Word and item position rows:
>> begin

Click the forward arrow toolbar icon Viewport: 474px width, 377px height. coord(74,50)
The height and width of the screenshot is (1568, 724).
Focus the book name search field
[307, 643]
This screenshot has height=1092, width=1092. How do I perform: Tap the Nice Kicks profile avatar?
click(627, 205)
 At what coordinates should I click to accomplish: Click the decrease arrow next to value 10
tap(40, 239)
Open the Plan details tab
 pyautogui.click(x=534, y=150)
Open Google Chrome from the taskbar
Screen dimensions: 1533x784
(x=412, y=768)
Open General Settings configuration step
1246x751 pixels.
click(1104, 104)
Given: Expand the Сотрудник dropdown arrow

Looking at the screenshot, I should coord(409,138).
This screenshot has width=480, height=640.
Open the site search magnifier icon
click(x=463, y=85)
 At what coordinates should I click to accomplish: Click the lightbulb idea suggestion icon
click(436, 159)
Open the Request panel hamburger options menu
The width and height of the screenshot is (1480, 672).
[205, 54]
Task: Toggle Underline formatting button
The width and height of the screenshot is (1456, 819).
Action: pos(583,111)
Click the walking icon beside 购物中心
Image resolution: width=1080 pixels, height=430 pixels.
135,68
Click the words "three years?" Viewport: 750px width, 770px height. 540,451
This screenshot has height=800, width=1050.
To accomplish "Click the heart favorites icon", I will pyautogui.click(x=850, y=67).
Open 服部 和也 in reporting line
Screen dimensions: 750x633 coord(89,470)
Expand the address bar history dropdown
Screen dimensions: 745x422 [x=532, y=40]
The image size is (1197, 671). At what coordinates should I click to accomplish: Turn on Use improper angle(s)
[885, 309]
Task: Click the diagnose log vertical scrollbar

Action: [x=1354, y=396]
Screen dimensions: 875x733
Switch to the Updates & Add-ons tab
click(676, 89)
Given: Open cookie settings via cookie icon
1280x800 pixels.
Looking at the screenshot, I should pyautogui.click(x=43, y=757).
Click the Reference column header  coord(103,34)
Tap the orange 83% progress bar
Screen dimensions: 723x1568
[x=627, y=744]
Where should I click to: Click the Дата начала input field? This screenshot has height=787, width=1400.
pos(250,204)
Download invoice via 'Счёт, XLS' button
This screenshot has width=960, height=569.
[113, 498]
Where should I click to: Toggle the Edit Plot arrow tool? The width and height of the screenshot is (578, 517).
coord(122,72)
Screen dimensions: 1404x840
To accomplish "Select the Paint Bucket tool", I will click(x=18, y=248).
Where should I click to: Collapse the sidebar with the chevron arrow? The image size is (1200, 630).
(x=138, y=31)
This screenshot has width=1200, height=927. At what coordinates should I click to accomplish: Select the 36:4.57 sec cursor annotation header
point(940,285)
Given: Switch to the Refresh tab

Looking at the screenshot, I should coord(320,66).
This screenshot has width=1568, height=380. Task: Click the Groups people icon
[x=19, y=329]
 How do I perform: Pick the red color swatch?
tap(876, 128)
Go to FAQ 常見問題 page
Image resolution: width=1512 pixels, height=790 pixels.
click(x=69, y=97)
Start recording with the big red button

>> end

EXERCISE DIRECTIONS ▸
Determine how many lines in the rows above contain the word "dropdown", and give only that number.

WRITTEN RESPONSE ▸
2